* [The problem]:
Copy the entries below verbatim, omitting any pictures they contain.

* [Material supplied]:
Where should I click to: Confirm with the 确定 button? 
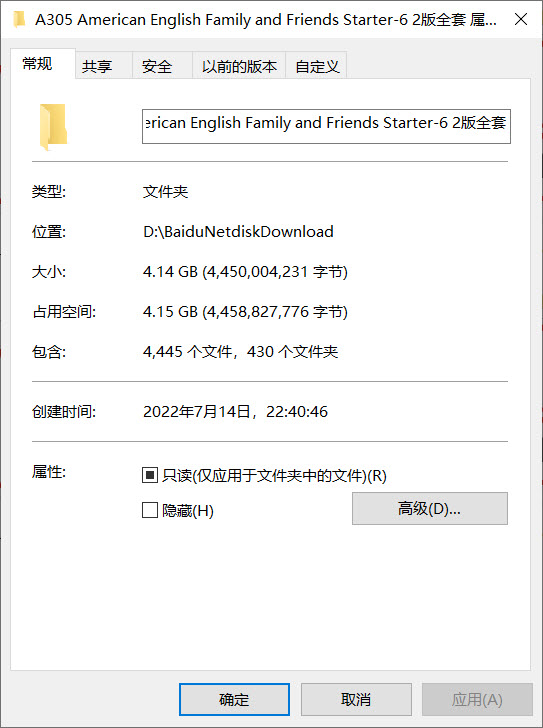(x=234, y=699)
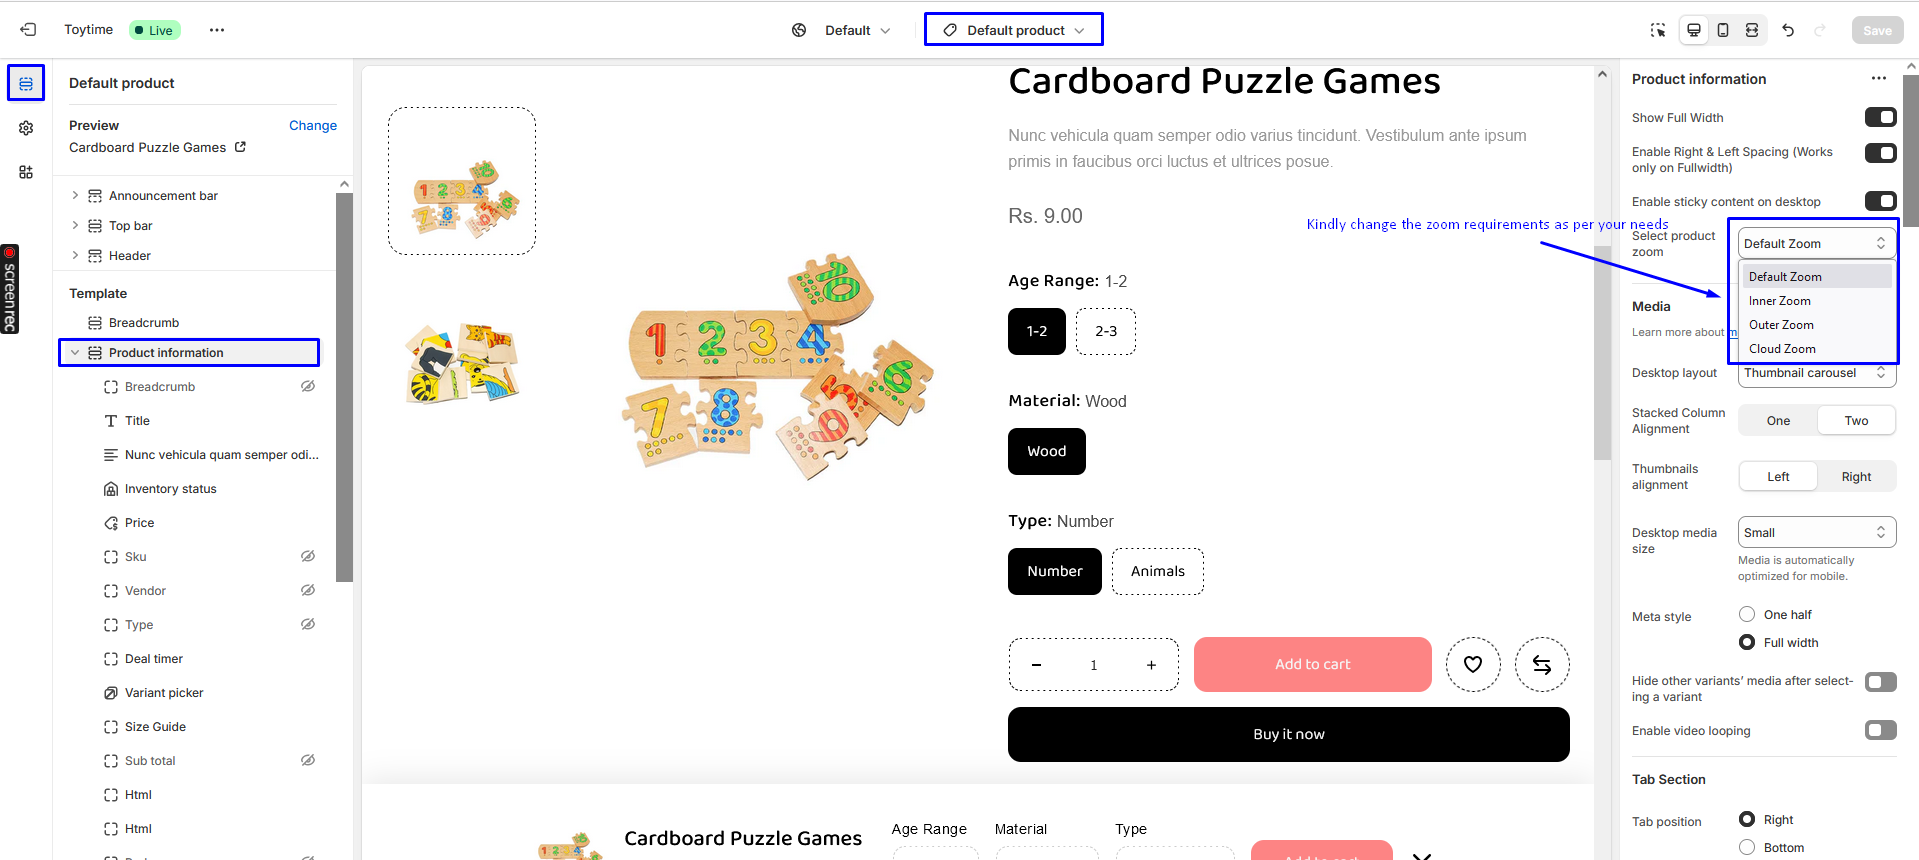The image size is (1919, 860).
Task: Show the hidden Sku block
Action: (x=308, y=556)
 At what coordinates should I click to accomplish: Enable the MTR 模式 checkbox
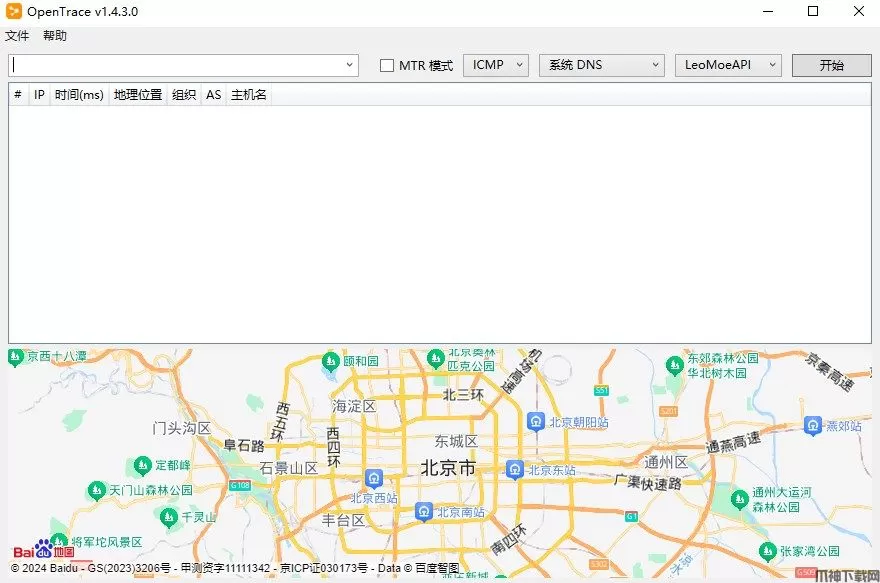coord(387,65)
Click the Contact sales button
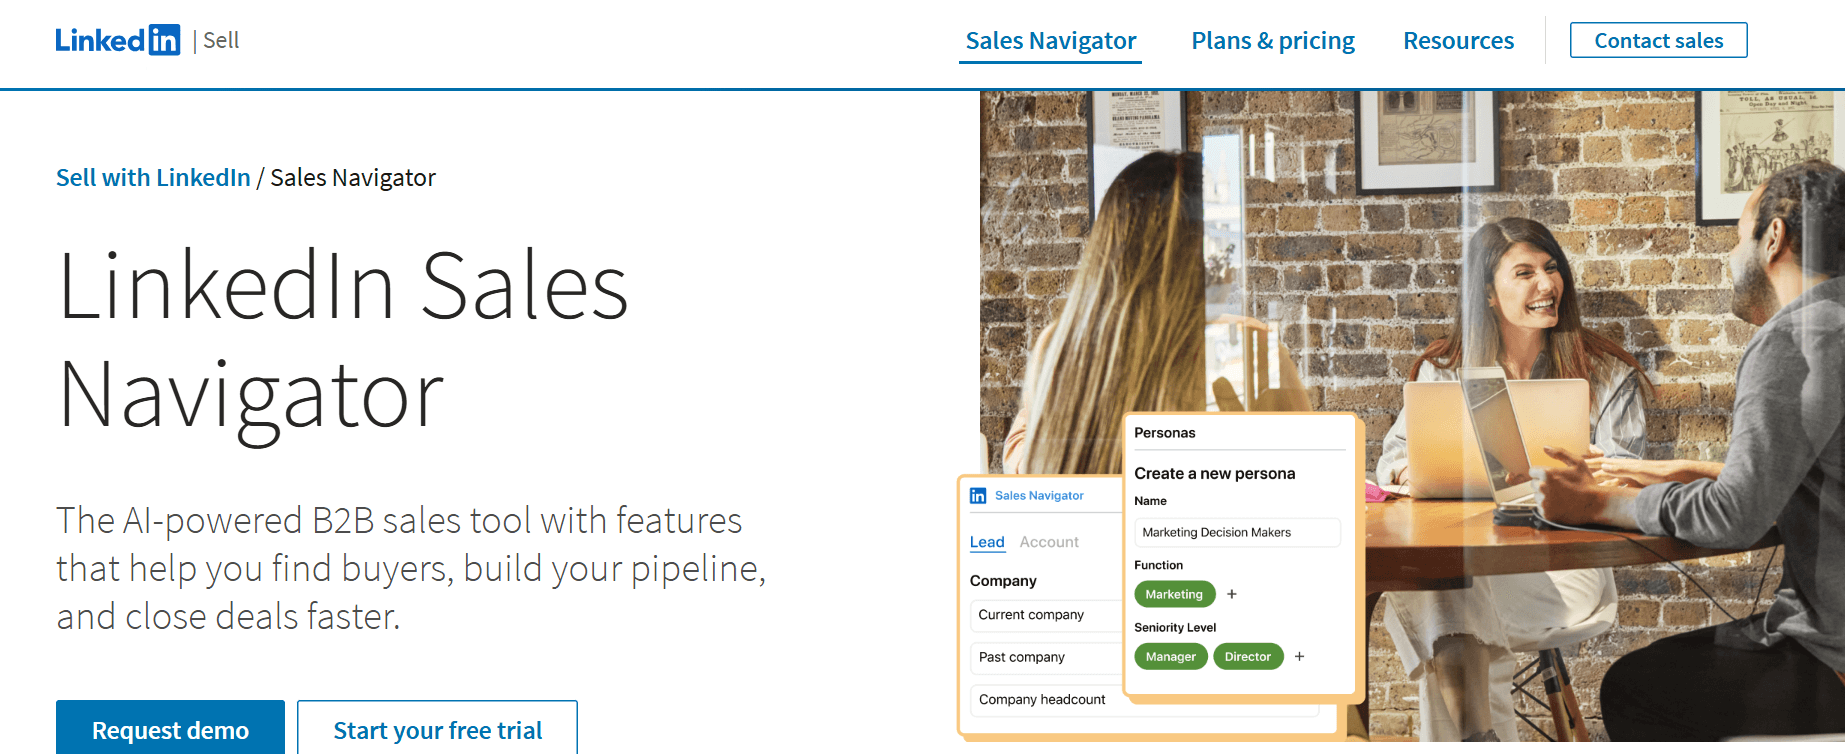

* [Response area]:
Where should I click to: Confirm with the 确定 button? 
(x=234, y=699)
The image size is (1919, 860).
Task: Show the hidden Sku block
Action: (x=308, y=556)
 At what coordinates should I click to accomplish: Enable the MTR 模式 checkbox
coord(387,65)
Click the Contact sales button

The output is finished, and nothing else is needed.